***** Stored data *****

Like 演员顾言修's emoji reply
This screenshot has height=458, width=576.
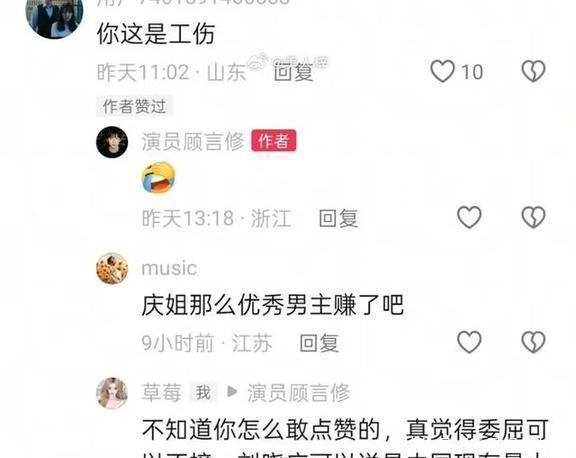[469, 217]

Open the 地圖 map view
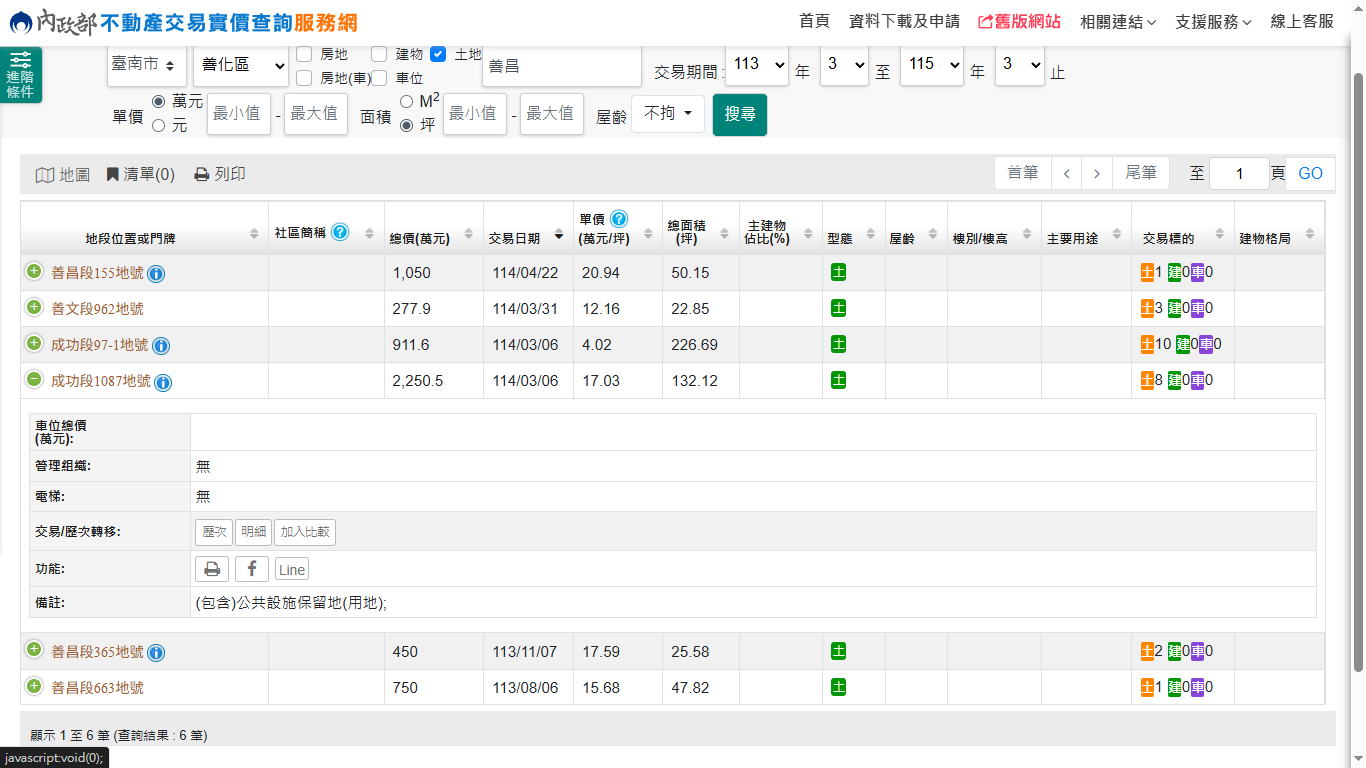63,174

*****

_What to produce_
For every entry above, write it out exactly and remove any image.

_Solution for this exercise_
Like 演员顾言修's emoji reply
This screenshot has height=458, width=576.
[469, 217]

Open the 地圖 map view
63,174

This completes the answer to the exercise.